Мария Федоровна пыхнула сигареткой и кивнула.
– Пог’азительная у вас супг’уга, Алексей Максимович! Феномен! Позвольте, Маг’ия Федог’овна, вашу г’учку. – И Владимир Ильич с неподдельным чувством приложился к руке возлюбленной Горького.
Мария Федоровна была довольна. Вот уже несколько лет она – гражданская жена великого русского пролетарского (модного и в России, и за границей) писателя. «Не хуже Чехова!» – мстительно думала бывшая актриса Московского Художественного театра. Ее давнее соперничество с Книппер завершилось наконец своеобразной победой. Когда-то она и со Станиславским рассорилась из-за этой некрасивой артистки, которая почему-то нравилась обоим руководителям самого престижного московского театра. Мало того что Книппер доставались все лучшие роли, она не успокоилась, пока не получила в мужья Чехова! И хотя у самой Марии Федоровны был такой поклонник, о котором с придыханием говорили не только в театре, но и по всей Москве, первенство Книппер было нестерпимо! И когда Мария Федоровна на театральном балу получила от Горького в подарок напечатанную поэму «Человек» с надписью: у автора-де крепкое сердце, из которого она может сделать каблучки для своих туфель, – она поняла, что час ее торжества настал. Бедный Савва!.. Савву было, конечно, жаль, но… ведь он все понимает! Он не обидится. Он по-прежнему будет ей верен и покорен и по-прежнему будет давать деньги на… РСДРП. Ну и, конечно, самой Марии Федоровне. И даже выпишет на ее имя страховой билет в сто тысяч на случай своей смерти… Злые языки потом судачили, что, дескать, Савва вовсе не сам в помешательстве ума застрелился, а застрелил его партиец Леонид Красин, чтобы эти самые завещанные Марии Федоровне денежки поскорее в партийную кассу прибрать. Но – кто же это докажет?.. А деньги Мария Федоровна и в самом деле получила и партии отдала. Феномен!

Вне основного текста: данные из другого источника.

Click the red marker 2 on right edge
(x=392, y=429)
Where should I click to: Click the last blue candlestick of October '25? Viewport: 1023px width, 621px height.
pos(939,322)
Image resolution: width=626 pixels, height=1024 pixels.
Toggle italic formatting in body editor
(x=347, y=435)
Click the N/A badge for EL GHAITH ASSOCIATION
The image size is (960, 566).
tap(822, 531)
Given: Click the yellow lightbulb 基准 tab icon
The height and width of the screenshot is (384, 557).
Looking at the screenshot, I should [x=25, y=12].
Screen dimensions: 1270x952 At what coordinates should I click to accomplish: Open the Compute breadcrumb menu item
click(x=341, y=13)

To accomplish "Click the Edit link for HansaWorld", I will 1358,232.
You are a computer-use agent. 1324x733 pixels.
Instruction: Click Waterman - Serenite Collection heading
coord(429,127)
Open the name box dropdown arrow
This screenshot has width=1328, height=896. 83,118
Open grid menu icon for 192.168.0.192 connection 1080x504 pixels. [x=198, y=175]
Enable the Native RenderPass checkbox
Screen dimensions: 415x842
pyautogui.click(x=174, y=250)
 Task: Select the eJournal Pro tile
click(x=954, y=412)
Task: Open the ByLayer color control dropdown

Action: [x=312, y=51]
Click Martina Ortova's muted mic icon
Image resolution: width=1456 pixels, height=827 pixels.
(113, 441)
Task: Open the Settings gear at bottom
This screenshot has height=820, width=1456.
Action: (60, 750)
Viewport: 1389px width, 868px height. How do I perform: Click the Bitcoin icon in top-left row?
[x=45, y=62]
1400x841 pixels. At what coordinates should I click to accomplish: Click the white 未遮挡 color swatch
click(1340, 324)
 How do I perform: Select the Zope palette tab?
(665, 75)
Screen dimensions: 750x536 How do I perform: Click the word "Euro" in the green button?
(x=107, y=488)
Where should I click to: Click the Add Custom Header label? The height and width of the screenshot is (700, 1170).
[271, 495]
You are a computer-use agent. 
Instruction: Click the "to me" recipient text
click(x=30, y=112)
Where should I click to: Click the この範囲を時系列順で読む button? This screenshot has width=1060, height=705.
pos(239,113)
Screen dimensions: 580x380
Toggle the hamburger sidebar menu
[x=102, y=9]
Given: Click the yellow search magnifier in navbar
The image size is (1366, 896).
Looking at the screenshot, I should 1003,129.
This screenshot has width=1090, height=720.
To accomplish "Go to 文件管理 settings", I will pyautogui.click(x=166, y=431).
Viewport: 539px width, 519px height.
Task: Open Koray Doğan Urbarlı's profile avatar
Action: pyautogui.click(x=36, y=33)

Ни она, ни Горький не хотели разводиться – зачем? У обоих от законных браков было по двое детей (правда, пятилетняя дочь Алексея Максимовича неожиданно умерла, бедный Горький очень плакал!). А Екатерина Павловна и сынишка их Максимка приезжали, очень все подружились, и вообще все складывалось как-то по-домашнему мирно и хорошо.
Ужасно Марию Федоровну смешило, когда Ильич почтительно называл ее «товарищ Феномен», имея в виду, с одной стороны, ее необычайную женскую привлекательность, а с другой, ее преданность партии. Как будто эти вещи несовместимы! Как будто женский ум не способен соединить хорошенькую шляпку с коммунистическими идеями всемирного единения и братства пролетариата!
В один из приездов Ленина Горький читал ему свою «Исповедь», где герой – бывший крестьянин и бывший послушник Матвей, разочаровавшись в религии, решил, что отныне его бог – это пролетариат и что теперь он будет служить исключительно рабочему классу. А находившийся рядом Луначарский тут же и поддакнул, мол, вера в коммунизм должна стать «пятой религией» передового класса. Разумеется, Ленин сразу же поставил обоих на место, заявив, что нельзя придавать научному коммунизму статус религиозного опиума, а долг пролетарского писателя вообще заключается преимущественно в том, чтобы пополнять революционную кассу. (Разумеется, сказано это было в самой ненавязчивой и шутливой форме, так что Горький даже и не обиделся. Хотя в другом месте и в другое время Ильич жестко требовал от своих соратников: «Тащите с Горького сколько можете!»)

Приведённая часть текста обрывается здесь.